---------- DATA ENTRIES

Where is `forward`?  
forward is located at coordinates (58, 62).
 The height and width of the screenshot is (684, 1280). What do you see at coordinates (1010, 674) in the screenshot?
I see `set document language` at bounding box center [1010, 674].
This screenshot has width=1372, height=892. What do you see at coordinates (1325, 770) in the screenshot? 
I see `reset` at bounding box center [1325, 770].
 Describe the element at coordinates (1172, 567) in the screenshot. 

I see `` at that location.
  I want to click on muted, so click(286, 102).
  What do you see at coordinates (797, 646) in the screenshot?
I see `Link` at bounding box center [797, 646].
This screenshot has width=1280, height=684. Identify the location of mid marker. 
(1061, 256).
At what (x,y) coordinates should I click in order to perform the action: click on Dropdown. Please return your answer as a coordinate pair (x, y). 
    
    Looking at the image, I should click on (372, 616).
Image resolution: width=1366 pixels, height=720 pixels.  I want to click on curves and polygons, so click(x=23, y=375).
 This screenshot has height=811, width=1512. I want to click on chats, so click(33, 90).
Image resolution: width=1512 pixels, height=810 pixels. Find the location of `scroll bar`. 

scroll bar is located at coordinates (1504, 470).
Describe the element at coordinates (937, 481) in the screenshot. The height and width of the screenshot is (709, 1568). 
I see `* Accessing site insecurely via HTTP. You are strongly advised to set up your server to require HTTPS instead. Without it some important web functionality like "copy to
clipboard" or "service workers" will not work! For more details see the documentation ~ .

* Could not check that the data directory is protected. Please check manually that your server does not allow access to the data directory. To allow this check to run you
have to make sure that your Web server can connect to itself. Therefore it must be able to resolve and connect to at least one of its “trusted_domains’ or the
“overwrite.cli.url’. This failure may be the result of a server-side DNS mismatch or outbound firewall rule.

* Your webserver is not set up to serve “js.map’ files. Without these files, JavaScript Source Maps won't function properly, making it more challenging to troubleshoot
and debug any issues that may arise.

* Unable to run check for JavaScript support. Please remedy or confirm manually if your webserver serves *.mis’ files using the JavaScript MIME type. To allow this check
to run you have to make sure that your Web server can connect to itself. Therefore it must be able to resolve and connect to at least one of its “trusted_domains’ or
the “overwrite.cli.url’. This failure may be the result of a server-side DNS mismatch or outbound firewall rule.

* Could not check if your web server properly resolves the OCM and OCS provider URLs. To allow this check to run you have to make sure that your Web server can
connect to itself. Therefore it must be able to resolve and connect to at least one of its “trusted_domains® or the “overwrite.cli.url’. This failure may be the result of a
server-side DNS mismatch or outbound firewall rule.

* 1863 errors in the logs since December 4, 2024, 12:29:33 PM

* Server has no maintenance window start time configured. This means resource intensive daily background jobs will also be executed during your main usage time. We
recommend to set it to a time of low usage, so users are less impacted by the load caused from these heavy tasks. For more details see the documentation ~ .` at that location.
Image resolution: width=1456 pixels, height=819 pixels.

--------------------

WHAT YOU WILL DO —
Please reproduce, word for word, the stretch of the listing from its start through the line containing "Looking at the".

RESPONSE TO THIS TASK —
Where is `forward`?  
forward is located at coordinates (58, 62).
 The height and width of the screenshot is (684, 1280). What do you see at coordinates (1010, 674) in the screenshot?
I see `set document language` at bounding box center [1010, 674].
This screenshot has width=1372, height=892. What do you see at coordinates (1325, 770) in the screenshot? 
I see `reset` at bounding box center [1325, 770].
 Describe the element at coordinates (1172, 567) in the screenshot. 

I see `` at that location.
  I want to click on muted, so click(286, 102).
  What do you see at coordinates (797, 646) in the screenshot?
I see `Link` at bounding box center [797, 646].
This screenshot has width=1280, height=684. Identify the location of mid marker. 
(1061, 256).
At what (x,y) coordinates should I click in order to perform the action: click on Dropdown. Please return your answer as a coordinate pair (x, y). 
    
    Looking at the image, I should click on (372, 616).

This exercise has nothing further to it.